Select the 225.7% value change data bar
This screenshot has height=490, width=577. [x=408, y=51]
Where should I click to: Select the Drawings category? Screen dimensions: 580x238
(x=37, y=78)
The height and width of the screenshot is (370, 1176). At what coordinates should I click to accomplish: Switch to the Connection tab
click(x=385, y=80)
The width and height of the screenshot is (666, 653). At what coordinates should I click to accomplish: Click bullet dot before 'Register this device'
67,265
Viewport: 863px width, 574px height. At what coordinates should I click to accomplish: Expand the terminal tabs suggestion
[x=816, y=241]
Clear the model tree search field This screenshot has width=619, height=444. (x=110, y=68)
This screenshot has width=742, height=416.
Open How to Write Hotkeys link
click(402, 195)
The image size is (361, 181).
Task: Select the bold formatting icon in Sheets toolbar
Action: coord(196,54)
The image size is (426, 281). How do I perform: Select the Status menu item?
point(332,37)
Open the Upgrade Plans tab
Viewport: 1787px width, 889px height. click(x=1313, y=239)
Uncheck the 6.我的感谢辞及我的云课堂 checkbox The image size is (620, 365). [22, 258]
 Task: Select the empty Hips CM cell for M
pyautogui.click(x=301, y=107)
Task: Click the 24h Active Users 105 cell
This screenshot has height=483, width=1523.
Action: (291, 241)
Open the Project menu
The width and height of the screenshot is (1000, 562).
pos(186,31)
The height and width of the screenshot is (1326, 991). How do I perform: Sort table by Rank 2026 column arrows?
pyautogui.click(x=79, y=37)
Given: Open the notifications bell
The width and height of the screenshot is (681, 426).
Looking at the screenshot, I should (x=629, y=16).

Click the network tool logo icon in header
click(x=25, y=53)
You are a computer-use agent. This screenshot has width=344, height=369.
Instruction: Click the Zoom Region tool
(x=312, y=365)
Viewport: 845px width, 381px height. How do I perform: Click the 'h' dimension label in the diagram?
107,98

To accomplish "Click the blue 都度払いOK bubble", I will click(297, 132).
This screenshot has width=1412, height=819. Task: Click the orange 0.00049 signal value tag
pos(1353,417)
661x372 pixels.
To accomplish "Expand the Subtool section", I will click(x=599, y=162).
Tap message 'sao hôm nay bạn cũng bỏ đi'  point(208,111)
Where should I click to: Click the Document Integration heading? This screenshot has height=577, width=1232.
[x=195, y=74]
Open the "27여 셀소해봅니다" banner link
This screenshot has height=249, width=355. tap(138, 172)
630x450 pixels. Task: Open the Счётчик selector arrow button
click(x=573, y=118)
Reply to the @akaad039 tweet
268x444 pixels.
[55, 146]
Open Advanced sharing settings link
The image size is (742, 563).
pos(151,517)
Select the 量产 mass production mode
□ □ □ □ □
Which lines run from the one containing "Instruction: Click the Zoom Region tool" to the end of the data? Output them exactly, with nothing added.

Task response –
Instruction: Click the Zoom Region tool
(x=312, y=365)
Viewport: 845px width, 381px height. How do I perform: Click the 'h' dimension label in the diagram?
107,98

To accomplish "Click the blue 都度払いOK bubble", I will click(297, 132).
This screenshot has width=1412, height=819. Task: Click the orange 0.00049 signal value tag
pos(1353,417)
661x372 pixels.
To accomplish "Expand the Subtool section", I will click(x=599, y=162).
Tap message 'sao hôm nay bạn cũng bỏ đi'  point(208,111)
Where should I click to: Click the Document Integration heading? This screenshot has height=577, width=1232.
[x=195, y=74]
Open the "27여 셀소해봅니다" banner link
This screenshot has height=249, width=355. tap(138, 172)
630x450 pixels. Task: Open the Счётчик selector arrow button
click(x=573, y=118)
Reply to the @akaad039 tweet
268x444 pixels.
[55, 146]
Open Advanced sharing settings link
The image size is (742, 563).
pos(151,517)
Select the 量产 mass production mode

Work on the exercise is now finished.